Saved data entries:
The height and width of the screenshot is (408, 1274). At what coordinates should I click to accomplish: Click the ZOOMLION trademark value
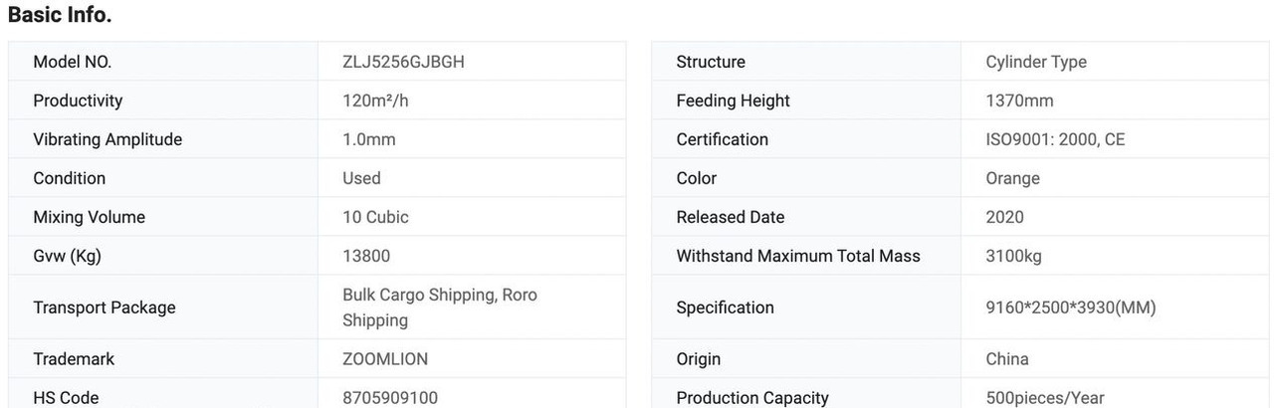click(385, 358)
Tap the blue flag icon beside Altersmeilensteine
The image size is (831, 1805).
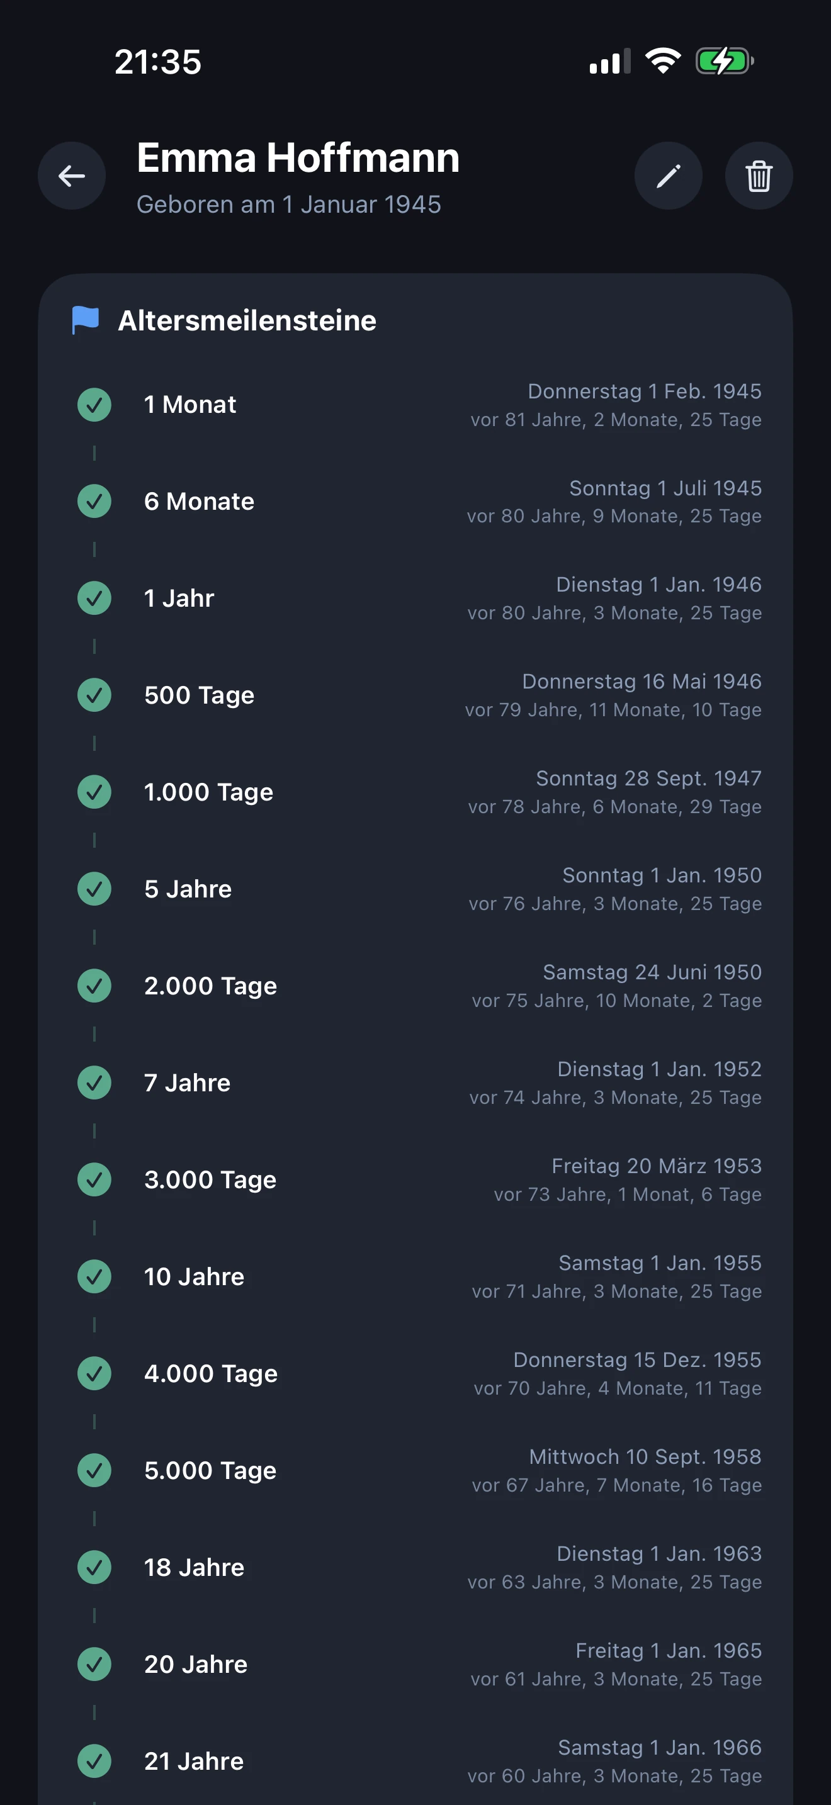coord(85,320)
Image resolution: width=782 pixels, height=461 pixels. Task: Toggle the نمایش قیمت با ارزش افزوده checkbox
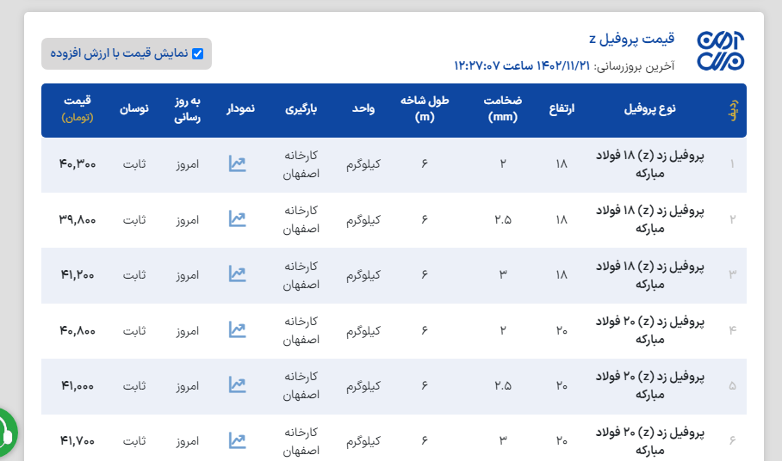[198, 53]
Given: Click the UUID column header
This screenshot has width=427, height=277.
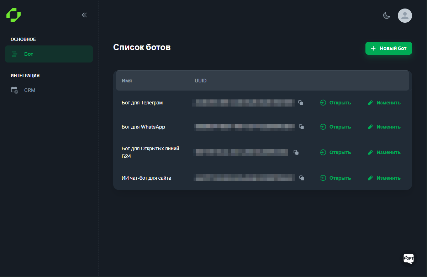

What the exercise asks: The images are to be left out while the entries are written out exactly.

Result for this task:
The height and width of the screenshot is (408, 1274). At what coordinates should I click to accomplish: Click the ZOOMLION trademark value
click(385, 358)
Tap the blue flag icon beside Altersmeilensteine
The image size is (831, 1805).
coord(85,320)
Image resolution: width=782 pixels, height=461 pixels. Task: Toggle the نمایش قیمت با ارزش افزوده checkbox
[198, 53]
Given: Click the UUID column header
This screenshot has width=427, height=277.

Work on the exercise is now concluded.